Typische Symptome einer verschlissenen Kupplung
- Rutschen: Die Drehzahl steigt beim Beschleunigen, das Tempo aber nicht – besonders am Berg oder bei Volllast spürbar.
- Rupfen beim Anfahren (ruckartiges Einkuppeln).
- Hoher oder schwergängiger Kupplungspunkt.
- Gänge lassen sich schwer einlegen.
- Geruch nach verbranntem Belag nach starker Belastung.
Was gehört alles dazu?
Ein kompletter Kupplungssatz besteht aus Kupplungsscheibe, Druckplatte und Ausrücklager. Bei Fahrzeugen mit Zweimassenschwungrad wird oft geprüft, ob dieses ebenfalls erneuert werden muss – das treibt die Kosten.
Was kostet der Wechsel?
| Position | Kosten (ca.) |
|---|---|
| Kupplungssatz | 90–420 € |
| Zweimassenschwungrad (optional) | 200–600 € |
| Arbeitslohn (Getriebe muss raus) | 300–700 € |
Wegen des hohen Ausbauaufwands liegen die Gesamtkosten oft bei 500–1.200 €. Da die Arbeitszeit ohnehin anfällt, lohnt sich der Austausch als kompletter Satz.
Häufige Fragen
Kann ich mit rutschender Kupplung weiterfahren?
Nur eingeschränkt.
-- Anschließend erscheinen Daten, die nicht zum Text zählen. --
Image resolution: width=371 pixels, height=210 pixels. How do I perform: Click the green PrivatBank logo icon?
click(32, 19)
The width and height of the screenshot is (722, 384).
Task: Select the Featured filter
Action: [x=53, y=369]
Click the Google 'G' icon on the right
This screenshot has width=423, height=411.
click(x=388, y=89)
Eine rutschende Kupplung überhitzt, verschleißt schnell weiter und kann liegen bleiben – zeitnah in die Werkstatt.
Woran erkenne ich ein defektes Ausrücklager?
An einem Schleif- oder Rasselgeräusch, das beim Treten des Kupplungspedals auftritt oder verschwindet.